Bu kitabın modern toplumu eleştiren bir tarafının olduğunu düşünüyorum. Yazar sadece toplumdan uzak izole bir adada geçen ürkütücü bir macerayı davetsiz bir misafirin gözünden anlatmakla kalmayıp hayvan ve insan kavramları arasındaki fark ve benzerlikleri irdeleyip bu iki kavramı ters yüz ederek okuyucularına insanlaşan hayvanların hikâyesini anlatmakla beraber hayvanlaşan insanları da anlatmış. Kitapta olaylar ilerledikçe öyle bir noktaya geliniyor ki bu iki kavram iç içe geçiyor ve sınırlar ürkütücü bir belirsizlik kazanıyor. Bu belirsizlik ise okurlar üzerinde çarpıcı - adeta soğuk bir duş almak gibi - bir etki bırakabilir.

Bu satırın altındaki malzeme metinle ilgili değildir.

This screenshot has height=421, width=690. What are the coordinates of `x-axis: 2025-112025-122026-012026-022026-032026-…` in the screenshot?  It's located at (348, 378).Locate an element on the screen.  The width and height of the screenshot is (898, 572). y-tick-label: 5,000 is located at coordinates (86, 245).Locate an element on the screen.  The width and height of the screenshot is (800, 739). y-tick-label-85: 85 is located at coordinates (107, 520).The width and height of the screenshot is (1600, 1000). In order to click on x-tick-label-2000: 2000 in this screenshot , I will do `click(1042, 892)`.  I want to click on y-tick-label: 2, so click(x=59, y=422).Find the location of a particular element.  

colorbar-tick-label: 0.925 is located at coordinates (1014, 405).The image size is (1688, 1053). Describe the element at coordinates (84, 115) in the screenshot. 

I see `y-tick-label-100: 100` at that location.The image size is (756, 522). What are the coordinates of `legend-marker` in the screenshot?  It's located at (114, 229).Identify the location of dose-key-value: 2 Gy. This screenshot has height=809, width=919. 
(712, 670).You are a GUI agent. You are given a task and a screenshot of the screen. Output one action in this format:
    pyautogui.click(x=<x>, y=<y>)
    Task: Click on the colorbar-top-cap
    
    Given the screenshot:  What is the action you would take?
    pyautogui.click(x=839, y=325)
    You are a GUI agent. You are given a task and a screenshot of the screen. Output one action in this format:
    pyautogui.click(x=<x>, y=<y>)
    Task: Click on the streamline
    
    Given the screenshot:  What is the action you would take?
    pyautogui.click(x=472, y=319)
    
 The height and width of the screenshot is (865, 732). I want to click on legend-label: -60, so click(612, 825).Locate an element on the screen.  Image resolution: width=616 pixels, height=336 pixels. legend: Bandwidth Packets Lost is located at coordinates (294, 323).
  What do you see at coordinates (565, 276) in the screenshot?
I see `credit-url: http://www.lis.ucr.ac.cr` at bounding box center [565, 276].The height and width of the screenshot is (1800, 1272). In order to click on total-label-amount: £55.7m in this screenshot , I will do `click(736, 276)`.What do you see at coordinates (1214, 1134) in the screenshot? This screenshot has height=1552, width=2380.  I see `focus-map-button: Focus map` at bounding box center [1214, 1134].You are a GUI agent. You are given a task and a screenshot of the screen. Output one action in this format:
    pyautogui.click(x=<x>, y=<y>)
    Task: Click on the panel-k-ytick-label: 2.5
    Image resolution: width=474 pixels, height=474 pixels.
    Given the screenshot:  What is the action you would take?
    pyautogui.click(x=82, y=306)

Bence içimizdeki hayvandan fazla olan şey her neyse, insanların gündelik kaygıları, günahları ve sıkıntılarında değil; orada, maddenin engin ve sonsuz kanunlarında, avuntuyu ve umudu bulabilir. Umarım öyledir, yoksa yaşayamam.
Ve hikayem böylece, umut ve yalnızlık içinde bitiyor.